- Problem requirements
The lines from the start of the records below through the line containing "Given: Switch to the Monitoring tab" are to be copied exactly, both ends included, with nothing added.
=== Extracted material ===
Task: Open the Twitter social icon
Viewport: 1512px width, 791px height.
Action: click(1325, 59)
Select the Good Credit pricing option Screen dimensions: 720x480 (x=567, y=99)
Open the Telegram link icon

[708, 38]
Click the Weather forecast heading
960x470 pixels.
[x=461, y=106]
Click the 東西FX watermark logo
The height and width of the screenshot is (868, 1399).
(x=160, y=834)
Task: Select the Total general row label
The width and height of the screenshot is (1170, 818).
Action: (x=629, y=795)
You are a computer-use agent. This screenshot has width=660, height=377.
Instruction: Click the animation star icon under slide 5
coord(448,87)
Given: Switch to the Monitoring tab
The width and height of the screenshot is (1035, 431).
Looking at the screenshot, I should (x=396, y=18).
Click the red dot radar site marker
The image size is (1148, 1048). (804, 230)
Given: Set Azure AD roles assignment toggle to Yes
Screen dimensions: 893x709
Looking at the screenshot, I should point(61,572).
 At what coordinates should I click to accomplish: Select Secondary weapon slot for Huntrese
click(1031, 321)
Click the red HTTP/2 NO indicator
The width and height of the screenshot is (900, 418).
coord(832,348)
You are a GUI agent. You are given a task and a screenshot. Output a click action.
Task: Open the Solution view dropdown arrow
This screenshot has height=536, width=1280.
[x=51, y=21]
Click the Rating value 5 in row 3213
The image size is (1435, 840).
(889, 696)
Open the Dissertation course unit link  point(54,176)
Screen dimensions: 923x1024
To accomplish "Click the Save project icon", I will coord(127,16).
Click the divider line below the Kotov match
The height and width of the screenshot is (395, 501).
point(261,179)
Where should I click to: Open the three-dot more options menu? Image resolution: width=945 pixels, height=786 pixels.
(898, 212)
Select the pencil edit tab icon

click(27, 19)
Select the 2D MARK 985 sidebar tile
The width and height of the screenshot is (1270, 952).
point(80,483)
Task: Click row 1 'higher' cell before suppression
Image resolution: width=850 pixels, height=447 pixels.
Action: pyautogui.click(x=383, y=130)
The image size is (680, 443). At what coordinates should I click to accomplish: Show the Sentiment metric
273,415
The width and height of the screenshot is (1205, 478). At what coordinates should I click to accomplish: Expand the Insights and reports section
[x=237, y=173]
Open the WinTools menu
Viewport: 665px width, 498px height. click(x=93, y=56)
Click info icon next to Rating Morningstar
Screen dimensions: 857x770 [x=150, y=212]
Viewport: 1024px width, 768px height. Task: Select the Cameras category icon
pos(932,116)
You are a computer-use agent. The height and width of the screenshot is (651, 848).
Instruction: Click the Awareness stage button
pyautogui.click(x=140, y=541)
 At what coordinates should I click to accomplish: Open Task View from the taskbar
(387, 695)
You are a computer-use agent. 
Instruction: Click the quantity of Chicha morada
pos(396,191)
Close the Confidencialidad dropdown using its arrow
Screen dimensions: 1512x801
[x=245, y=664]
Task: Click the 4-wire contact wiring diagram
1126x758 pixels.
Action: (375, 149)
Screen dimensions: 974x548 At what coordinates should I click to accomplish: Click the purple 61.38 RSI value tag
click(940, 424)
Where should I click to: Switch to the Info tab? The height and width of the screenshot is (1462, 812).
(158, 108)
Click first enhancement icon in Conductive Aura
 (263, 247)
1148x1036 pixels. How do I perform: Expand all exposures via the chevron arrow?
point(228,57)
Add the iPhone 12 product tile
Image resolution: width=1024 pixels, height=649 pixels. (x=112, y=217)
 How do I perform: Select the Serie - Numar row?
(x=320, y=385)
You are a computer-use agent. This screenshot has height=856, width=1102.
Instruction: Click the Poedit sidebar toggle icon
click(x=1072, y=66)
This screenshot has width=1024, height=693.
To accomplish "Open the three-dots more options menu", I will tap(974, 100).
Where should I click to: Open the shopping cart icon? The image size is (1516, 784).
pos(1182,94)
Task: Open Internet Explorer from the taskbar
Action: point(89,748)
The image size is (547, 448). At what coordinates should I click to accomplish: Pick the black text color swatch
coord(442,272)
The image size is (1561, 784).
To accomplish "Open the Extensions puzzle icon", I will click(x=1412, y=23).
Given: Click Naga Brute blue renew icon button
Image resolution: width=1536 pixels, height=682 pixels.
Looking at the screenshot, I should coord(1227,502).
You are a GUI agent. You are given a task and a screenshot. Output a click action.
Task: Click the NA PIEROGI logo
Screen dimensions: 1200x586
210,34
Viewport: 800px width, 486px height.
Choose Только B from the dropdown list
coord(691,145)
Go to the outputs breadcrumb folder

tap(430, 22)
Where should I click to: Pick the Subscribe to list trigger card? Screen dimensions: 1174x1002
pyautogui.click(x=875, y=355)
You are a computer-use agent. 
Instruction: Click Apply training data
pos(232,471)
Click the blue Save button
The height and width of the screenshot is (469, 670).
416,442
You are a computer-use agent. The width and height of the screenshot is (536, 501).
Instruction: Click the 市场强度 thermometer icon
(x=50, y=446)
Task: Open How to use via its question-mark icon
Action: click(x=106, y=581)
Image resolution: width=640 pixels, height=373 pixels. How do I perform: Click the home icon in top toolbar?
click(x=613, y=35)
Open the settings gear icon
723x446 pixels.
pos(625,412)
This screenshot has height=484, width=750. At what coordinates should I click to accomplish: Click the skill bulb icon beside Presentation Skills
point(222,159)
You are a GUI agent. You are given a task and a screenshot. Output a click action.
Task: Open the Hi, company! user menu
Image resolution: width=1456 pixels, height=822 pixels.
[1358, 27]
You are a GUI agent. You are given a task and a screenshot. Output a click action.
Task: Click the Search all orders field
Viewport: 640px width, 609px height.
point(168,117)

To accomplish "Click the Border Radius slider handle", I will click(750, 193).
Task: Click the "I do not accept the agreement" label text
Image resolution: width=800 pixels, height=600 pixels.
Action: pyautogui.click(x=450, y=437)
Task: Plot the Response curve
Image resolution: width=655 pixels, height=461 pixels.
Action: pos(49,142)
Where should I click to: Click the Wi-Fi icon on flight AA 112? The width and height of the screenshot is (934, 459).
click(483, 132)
===
- Exercise solution
Task: Open the Twitter social icon
Viewport: 1512px width, 791px height.
Action: click(1325, 59)
Select the Good Credit pricing option Screen dimensions: 720x480 (x=567, y=99)
Open the Telegram link icon

[708, 38]
Click the Weather forecast heading
960x470 pixels.
[x=461, y=106]
Click the 東西FX watermark logo
The height and width of the screenshot is (868, 1399).
(x=160, y=834)
Task: Select the Total general row label
The width and height of the screenshot is (1170, 818).
Action: (x=629, y=795)
You are a computer-use agent. This screenshot has width=660, height=377.
Instruction: Click the animation star icon under slide 5
coord(448,87)
Given: Switch to the Monitoring tab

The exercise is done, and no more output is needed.